O ingresso continua a dez dólares e cinqüenta centavos, mas tem cara de que em breve vai subir. E as concessões já estão oferecendo comida quente (esperei dez minutos por uma quesadilla). Por enquanto tenho me concentrado no Multiplex da Loew’s (que completa cem anos) e que fica a quatro quadras de onde estou hospedado. Eis o que achei de alguns dos filmes que foram indicados ao Globo de Ouro e devem ter indicações ao Oscar.

 

Hotel Rwanda

Este era quase desconhecido, mas quando ouvi a história já pensei: isso tem cara de Oscar. É daquelas histórias reais chocantes de que a gente mal ouviu falar na época - mesmo agora - e que conta um feito de heroísmo numa tragédia pouco divulgada da África: a matança em Rwanda, perto do Congo em 94, na época em que outro caso semelhante estava chamando a atenção: na Bósnia / Sérvia. Ambos são matanças tribais, em que gente de um mesmo país faz limpeza racial, sabe Deus por que razão. No caso africano, é tudo mais grave porque não há interesses econômicos envolvidos, e por isso a ONU e mesmo os EUA são francamente atacados, por não terem intervindo ou feito algo mais eficiente para impedir o massacre de cerca de 800 mil pessoas. Foi uma horrível guerra civil ainda quase desconhecida (pensei em Gritos do Silêncio, que fez algo parecido com o Laos) e foi agora revelada neste filme dirigido pelo europeu Terry George, que por sinal não revela qualquer sinal de talento. Ele fez um filme frio, neutro, medíocre, sobre um assunto explosivo. Conta a história de um gerente de hotel belga (Jean Reno aparece um pouco, como o dono da rede Sabena) chamado Paul Rusesabagina (Don Cheadle), que salvou a vida de cerca de mil e duzentas pessoas, quando os escondeu e, através de truques e jogadas, e muita corrupção, conseguiu impedir que eles fossem massacrados pelas milícias. Como o filme explica, foram os belgas que começaram o problema, quando dividiram os habitantes do país em duas raças (o que não era verdade): os mais altos e bonitos e os mais pobres e feios, criando um ódio mortal entre os Hutus e os Tutsis. Paul é Tutsi e bem-sucedido, mas é casado com uma Hutu e, na verdade, o país é um caos, porque há rebelião dos dois lados. Mas do lado do governo, os civis tiveram acessos a armas de ferro e saíram matando as pessoas, inclusive mulheres e crianças (a cena mais forte é quando eles pegam a estrada e vão passando por cima de cadáveres). É coisa de gritar ou chorar, mas o filme fica numa banal história de hotel sitiado com lamúrias da esposa, traição dos colegas e total falta de clima. Nick Nolte faz muito mal o chefe da ONU local, que não tem poderes ou armas (funciona para dar informações para a história caminhar).

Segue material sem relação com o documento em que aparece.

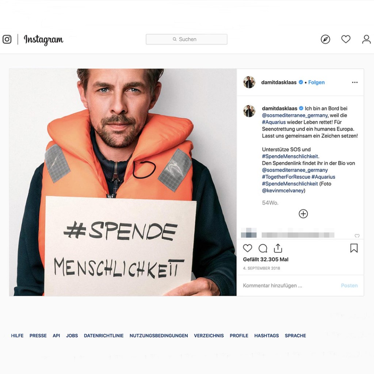Viewport: 374px width, 374px height.
Task: Open activity feed heart icon
Action: click(346, 39)
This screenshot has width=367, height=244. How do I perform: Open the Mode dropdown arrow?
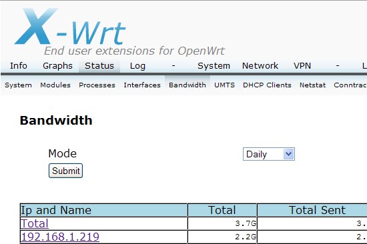pos(288,154)
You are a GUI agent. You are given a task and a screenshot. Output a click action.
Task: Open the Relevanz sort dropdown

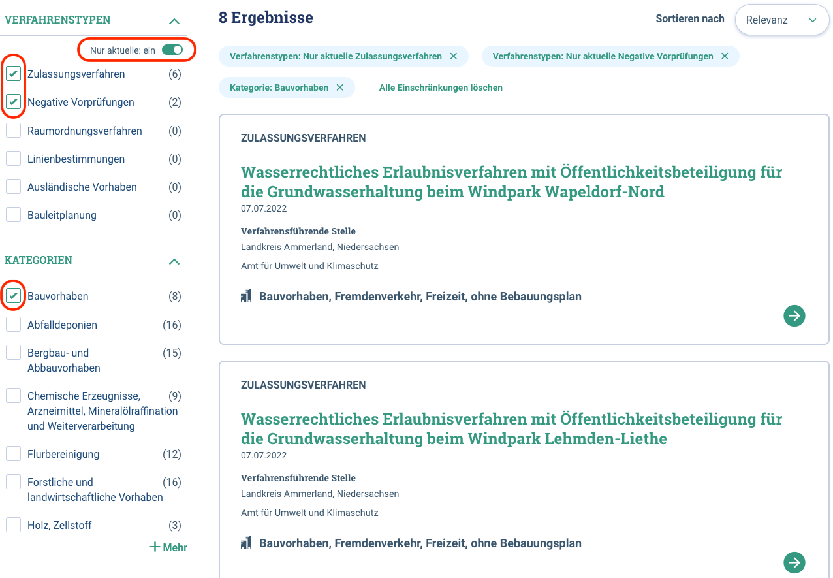point(781,20)
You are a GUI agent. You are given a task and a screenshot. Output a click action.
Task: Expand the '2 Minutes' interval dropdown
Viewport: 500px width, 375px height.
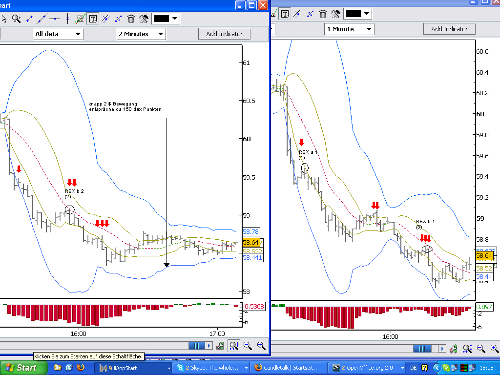[141, 34]
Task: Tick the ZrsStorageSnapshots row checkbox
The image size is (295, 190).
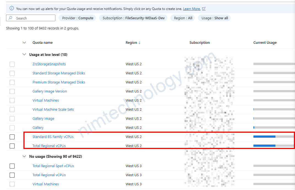Action: [x=12, y=64]
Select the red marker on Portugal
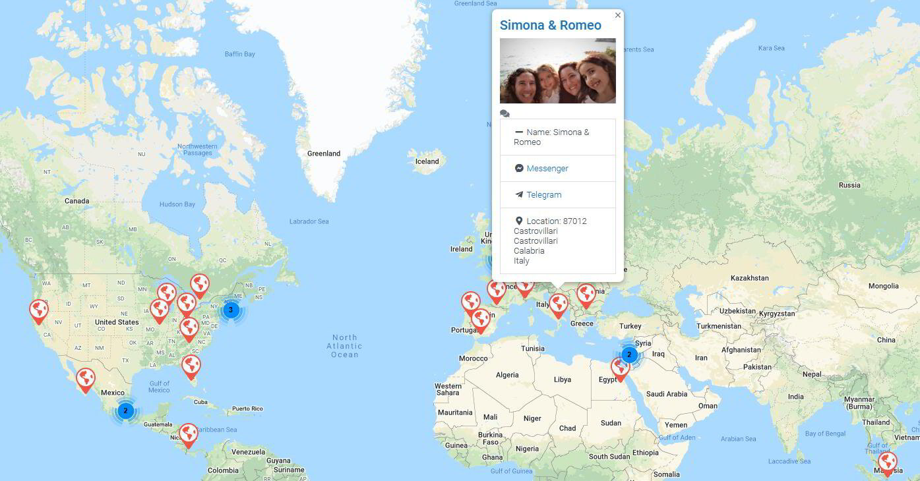The height and width of the screenshot is (481, 920). coord(470,300)
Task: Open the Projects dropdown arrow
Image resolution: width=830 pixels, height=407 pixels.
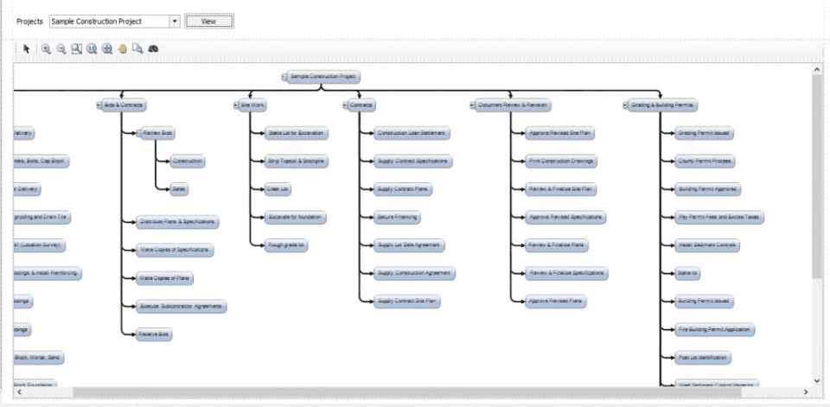Action: click(x=175, y=21)
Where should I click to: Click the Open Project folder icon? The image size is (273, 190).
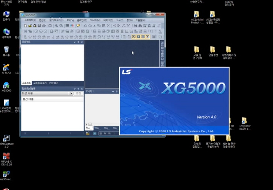30,26
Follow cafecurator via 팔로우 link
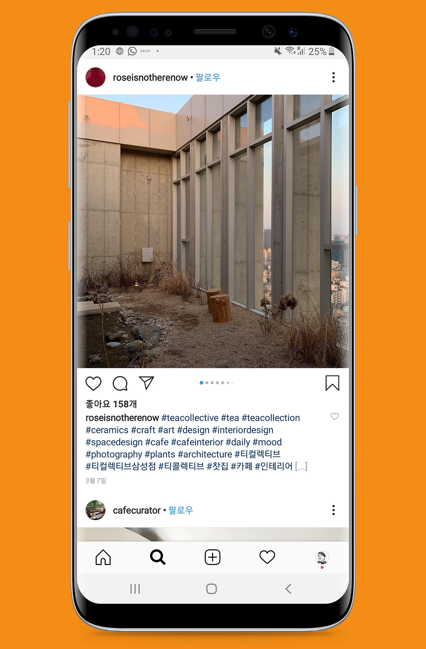This screenshot has width=426, height=649. point(181,510)
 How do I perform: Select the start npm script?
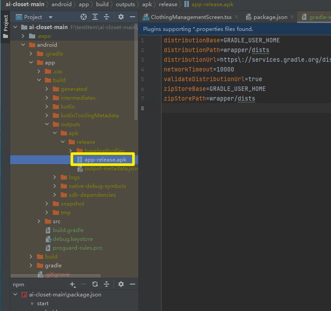43,304
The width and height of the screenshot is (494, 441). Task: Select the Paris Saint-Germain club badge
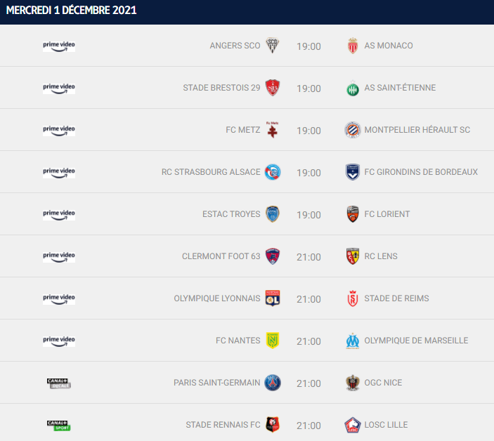click(273, 383)
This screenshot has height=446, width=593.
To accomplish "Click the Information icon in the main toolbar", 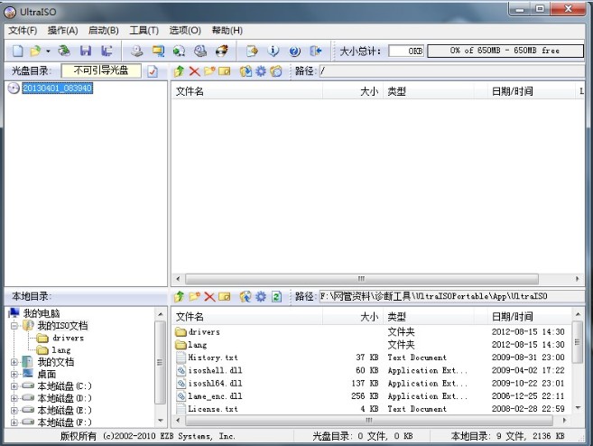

O maior mérito do filme, que provavelmente será reconhecido, é o trabalho do ator Don Cheadle (também em Doze Homens e Outro Segredo) que se parece bastante com Pelé e sempre foi um intérprete versátil e competente. É a melhor coisa de um filme bem intencionado, mas que deixa a desejar.

 

Spanglish

O diretor James L. Brooks já ganhou Oscar por Melhor é Impossível e Laços de Ternura, mas continua produzindo séries de TV (como Os Simpsons) e também, de vez em quando, faz bobagem. Como esta comédia sem inspiração, que foi ignorada por todos os críticos e também não fez sucesso de bilheteria, apesar de ter sido estrelada pelo popular Adam Sandler (que é como Jim Carrey, só funciona quando faz comedinhas para seu público, quando experimenta algo diferente quebra a cara). Adam está até que bastante bem, numa variante de seu personagem de criança grande de bom coração, mas pouca coragem. Ele faz um jovem e famoso chef de cozinha que tem um bom restaurante, mas problemas com a mulher chata e insatisfeita (Tea Leoni), a sogra que foi cantora e é alcoólatra (Cloris Leachman), os filhos (o menino mal se vê e a garota pré-adolescente é gorda) e principalmente com a empregada mexicana (feita pela espanhola e linda Paz Vega, de Lucia e o Sexo). Quem narra a história é a filha dessa empregada, que estaria fazendo uma inscrição para a Universidade de Princepton e assim conta sua história. A mãe vem com ela para os EUA e vai trabalhar como empregada doméstica em Beverly Hills, mesmo sem saber falar inglês. A família é excêntrica, mas não muito (os personagens são mal-construídos, as cenas pouco engraçadas e o filme simplesmente não funciona como devia, até porque pega o ponto de vista da latina, sem assumi-lo). Lembra um pouco Down and Out in Beverly Hills, de Mazursky, mas sem o lado satírico.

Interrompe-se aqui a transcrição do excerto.